> _RECORD EXCERPTS_
__________

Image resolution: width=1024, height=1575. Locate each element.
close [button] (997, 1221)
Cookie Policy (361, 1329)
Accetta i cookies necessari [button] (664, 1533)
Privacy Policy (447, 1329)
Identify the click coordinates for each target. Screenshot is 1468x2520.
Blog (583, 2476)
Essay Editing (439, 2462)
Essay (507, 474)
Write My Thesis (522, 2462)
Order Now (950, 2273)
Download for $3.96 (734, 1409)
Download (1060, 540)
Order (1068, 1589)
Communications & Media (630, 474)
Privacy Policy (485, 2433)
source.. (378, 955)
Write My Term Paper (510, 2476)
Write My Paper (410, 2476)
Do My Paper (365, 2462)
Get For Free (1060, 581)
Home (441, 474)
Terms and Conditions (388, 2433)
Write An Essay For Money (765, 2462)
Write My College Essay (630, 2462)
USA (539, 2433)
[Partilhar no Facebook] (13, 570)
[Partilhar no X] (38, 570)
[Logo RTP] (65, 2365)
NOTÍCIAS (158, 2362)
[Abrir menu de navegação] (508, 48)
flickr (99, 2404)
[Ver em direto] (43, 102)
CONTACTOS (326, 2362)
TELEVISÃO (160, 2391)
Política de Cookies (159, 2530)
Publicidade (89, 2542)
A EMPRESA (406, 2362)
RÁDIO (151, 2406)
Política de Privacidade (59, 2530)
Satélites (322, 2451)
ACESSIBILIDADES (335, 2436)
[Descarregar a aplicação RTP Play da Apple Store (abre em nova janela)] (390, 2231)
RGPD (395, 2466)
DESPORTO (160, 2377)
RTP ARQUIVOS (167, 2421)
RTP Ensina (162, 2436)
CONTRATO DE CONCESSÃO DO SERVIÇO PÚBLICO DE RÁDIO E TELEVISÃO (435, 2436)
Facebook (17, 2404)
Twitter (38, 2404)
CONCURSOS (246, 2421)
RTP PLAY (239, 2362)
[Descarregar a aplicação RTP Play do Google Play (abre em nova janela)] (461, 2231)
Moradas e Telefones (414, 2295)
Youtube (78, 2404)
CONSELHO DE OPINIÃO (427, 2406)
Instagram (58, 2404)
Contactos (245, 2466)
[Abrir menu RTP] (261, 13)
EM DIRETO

__________

> _GOAL OF THE EXERCISE_
Scan the entries above for the line containing "[Descarregar a aplicação RTP Play da", and copy it and all lines after it exactly, down to and including the line containing "CONCURSOS (246, 2421)".

> _TASK RESPONSE_
[Descarregar a aplicação RTP Play da Apple Store (abre em nova janela)] (390, 2231)
RGPD (395, 2466)
DESPORTO (160, 2377)
RTP ARQUIVOS (167, 2421)
RTP Ensina (162, 2436)
CONTRATO DE CONCESSÃO DO SERVIÇO PÚBLICO DE RÁDIO E TELEVISÃO (435, 2436)
Facebook (17, 2404)
Twitter (38, 2404)
CONCURSOS (246, 2421)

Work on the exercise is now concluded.